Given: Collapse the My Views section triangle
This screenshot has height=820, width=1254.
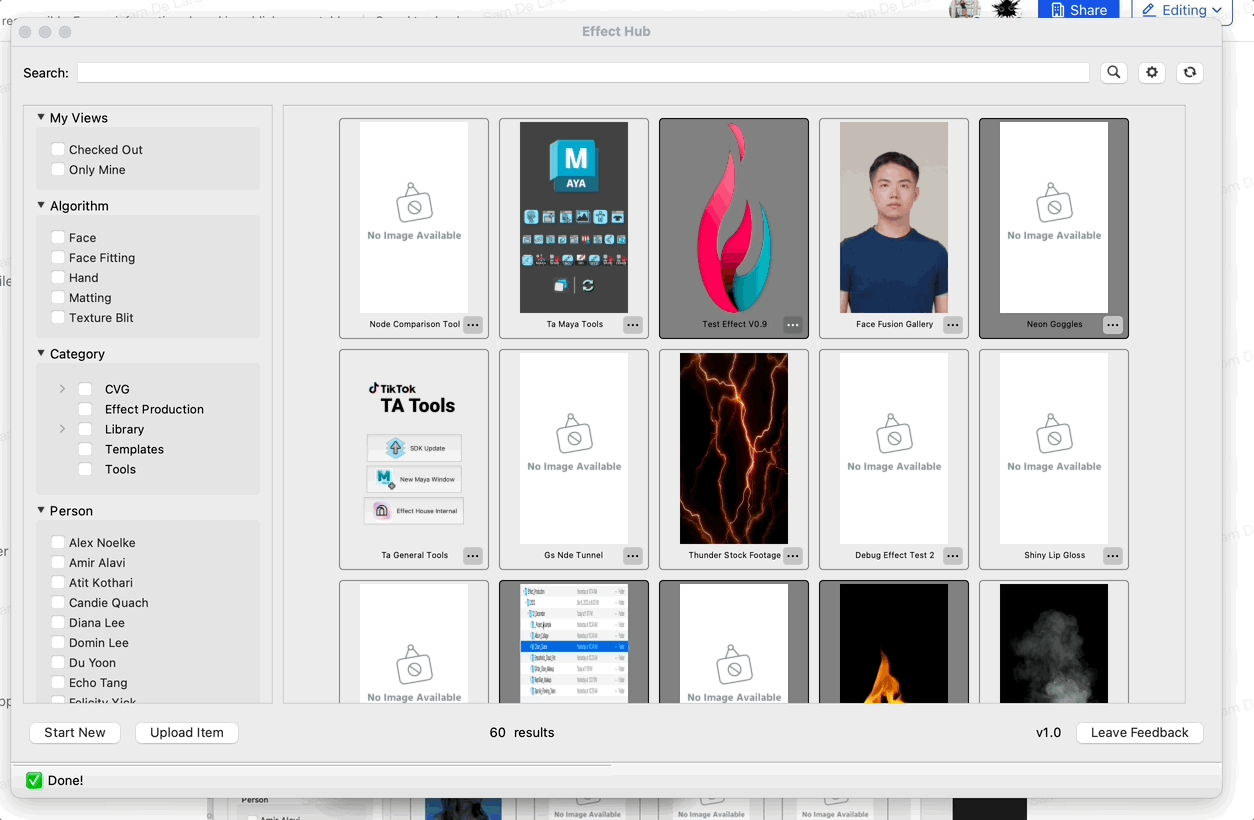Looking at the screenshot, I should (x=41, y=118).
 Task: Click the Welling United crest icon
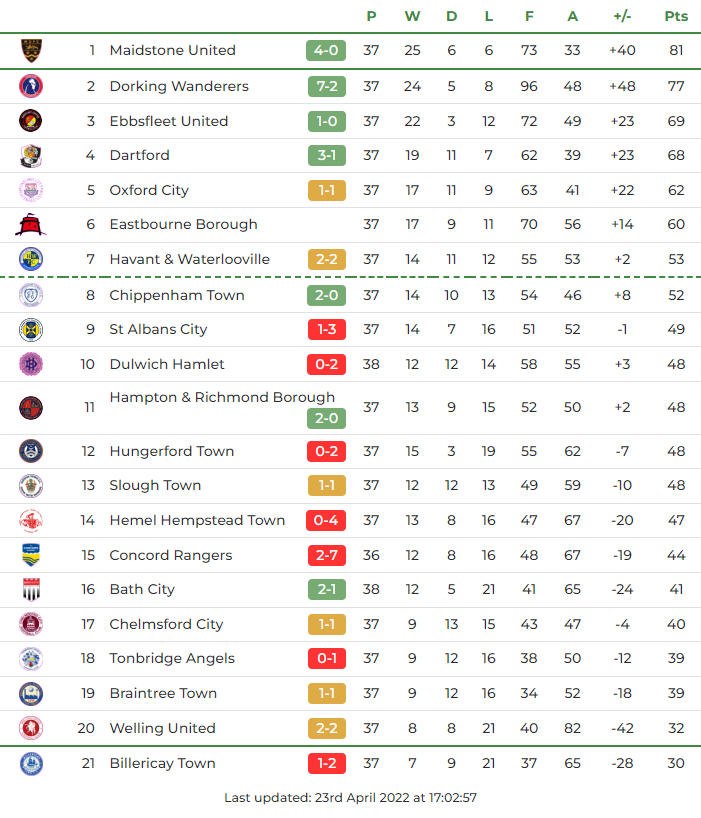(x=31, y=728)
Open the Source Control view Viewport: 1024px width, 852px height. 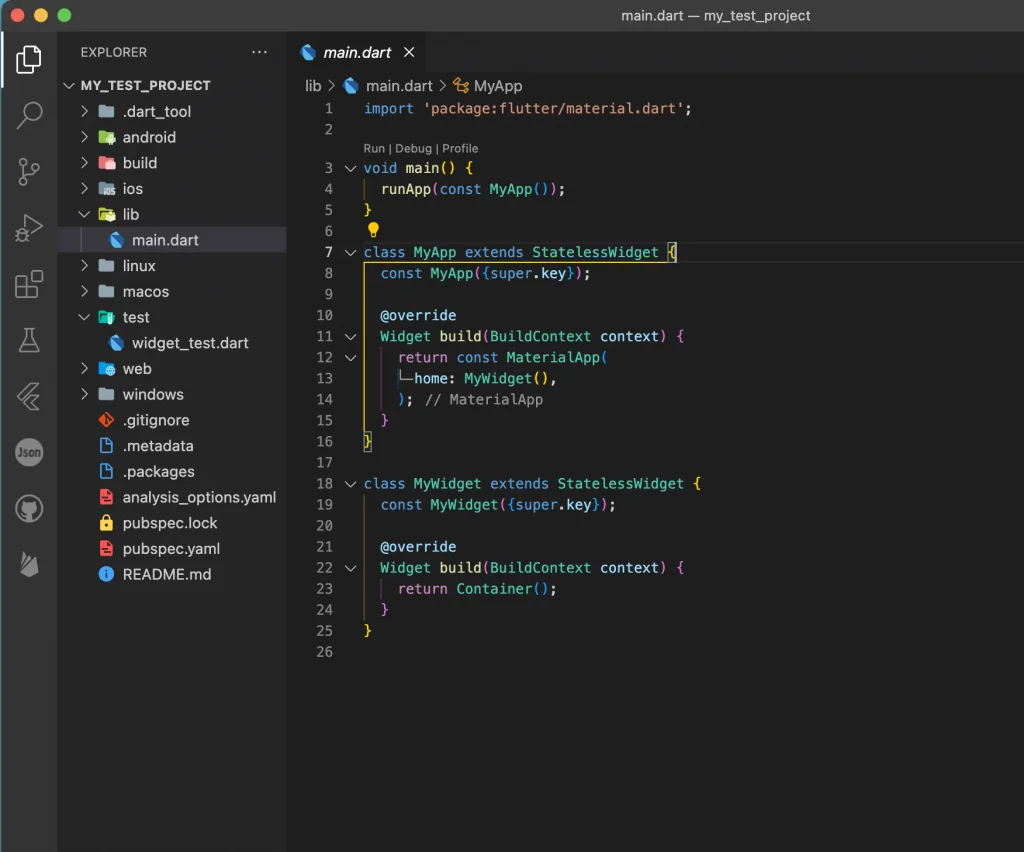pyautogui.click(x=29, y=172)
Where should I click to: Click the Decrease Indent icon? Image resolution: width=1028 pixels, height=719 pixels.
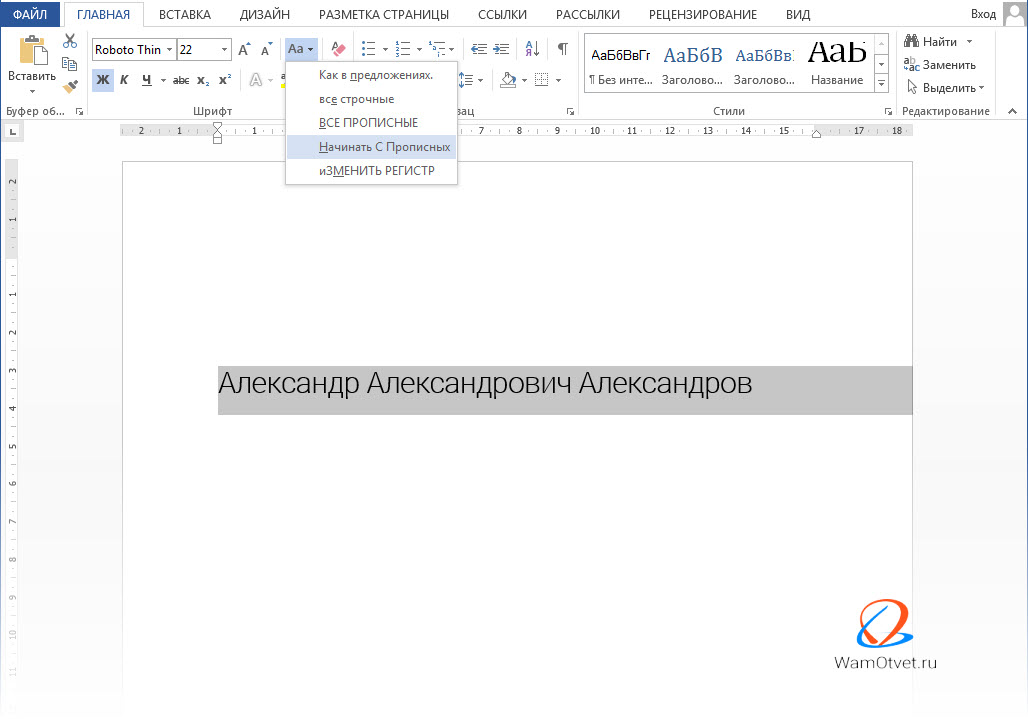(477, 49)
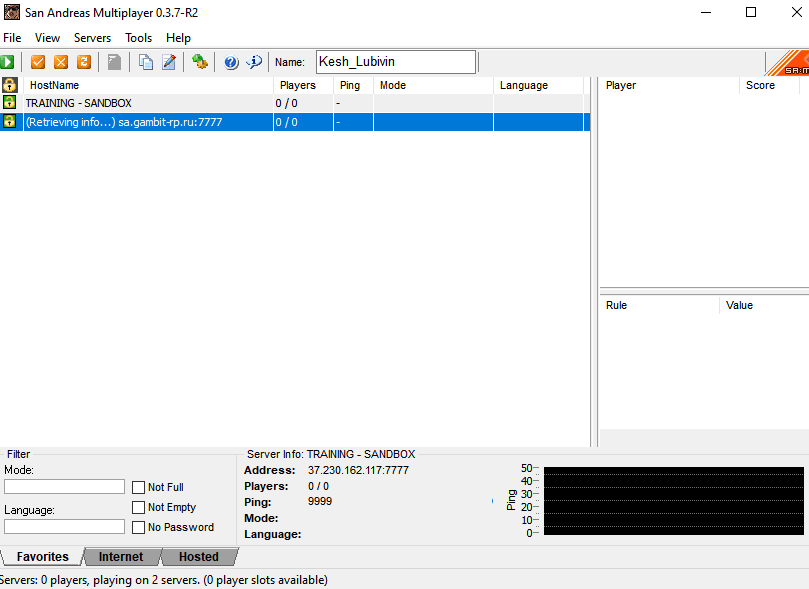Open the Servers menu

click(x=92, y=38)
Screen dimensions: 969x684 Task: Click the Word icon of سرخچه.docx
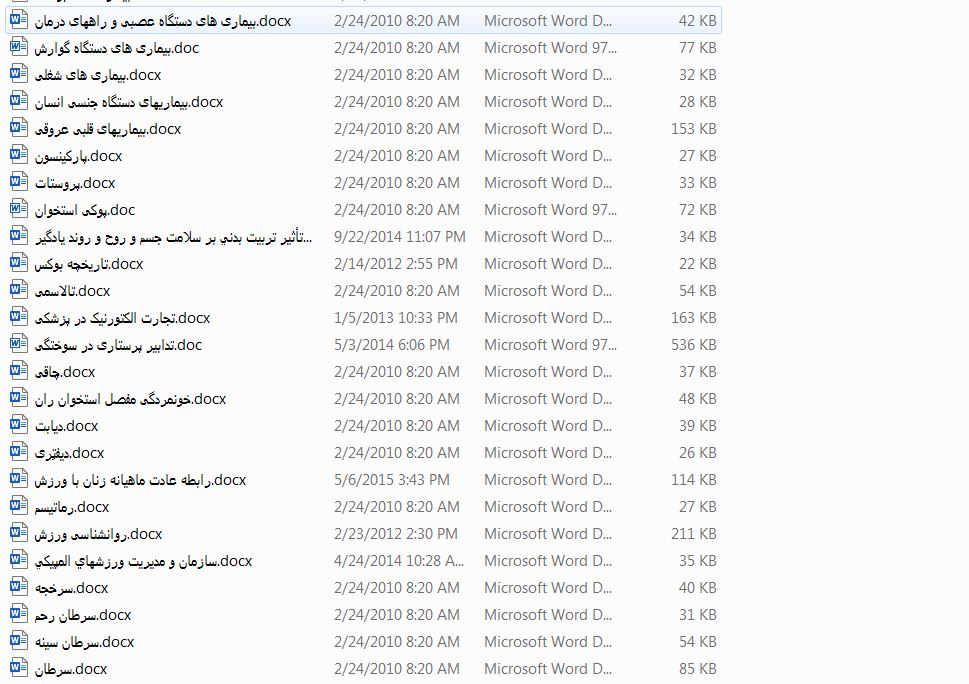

# # #

Try it: Reproduce the material above exactly, but only from the line with "Where should I" through its last line, leaving pictures out.

Solved problem:
Where should I click to: Click the Decrease Indent icon? Image resolution: width=1028 pixels, height=719 pixels.
(477, 49)
Open the Servers menu

click(x=92, y=38)
Screen dimensions: 969x684 Task: Click the Word icon of سرخچه.docx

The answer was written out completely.